New rules that came into force yesterday (28 February) will make it virtually impossible to bring a public interest case to protect the environment.
ClientEarth, Friends of the Earth and the RSPB have started legal proceedings against the Lord Chancellor and Secretary of State for Justice to challenge what the organisations believe to be unlawful new costs rules for environmental cases.
A ‘disaster for the environment’
The new rules weaken financial protection for people bringing a case, meaning they face unspecified legal costs in return for going to court to protect the environment. Judges will be able to increase the costs cap at any stage, making it impossible to know how much a case will cost from the start.
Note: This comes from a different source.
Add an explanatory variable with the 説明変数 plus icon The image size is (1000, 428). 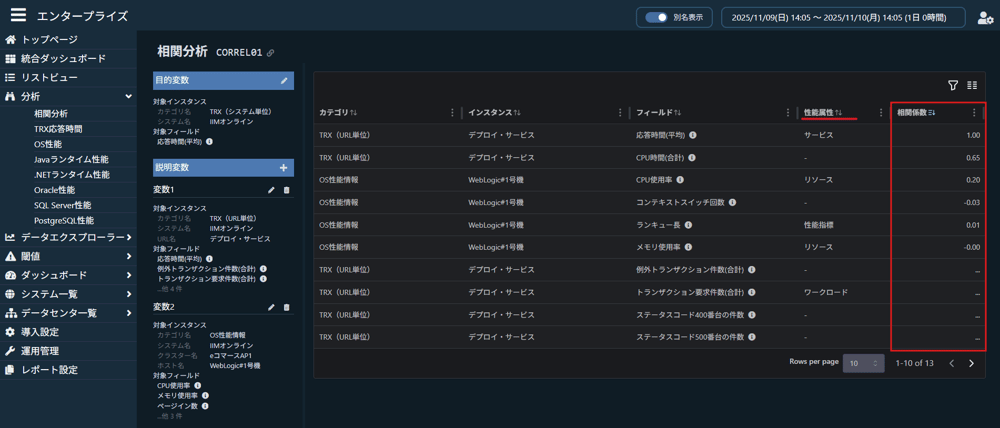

‘The new rules spell disaster for the environment. With no certainty on costs, who will put their finances, perhaps even their house, at risk to bring a case? Individuals and campaigners need financial certainty before they bring a case in the public interest. After Brexit, this will become even more important, because the EU won’t be there to make sure our government is following its own environmental laws.
‘It is ironic that we have to bring this case before the court rules change, because the financial risk introduced by the new rules is too high to bring it afterwards. The danger of the government’s plan is clear and it must be changed so people can still go to court to protect the environment.’
An attack on environmental cases
Last week, the House of Lords statutory instruments committee, which reviewed the rules, concluded that, ‘Although the Ministry of Justice states that its policy intention is to introduce greater certainty into the regime, the strongly negative response to consultation and the submission received indicate the reverse outcome and that, as a result of the increased uncertainty introduced by these changes, people with a genuine complaint will be discouraged from pursuing it in the courts.’
This finding supports the view of campaigners that the government’s new rules will make it prohibitively difficult for individuals and environmental groups to bring environmental cases of wide public interest. This includes cases like ClientEarth’s challenge against the UK government over toxic air pollution.
This a huge disincentive to bringing a public interest environmental case, and ClientEarth also says that it breaches the law.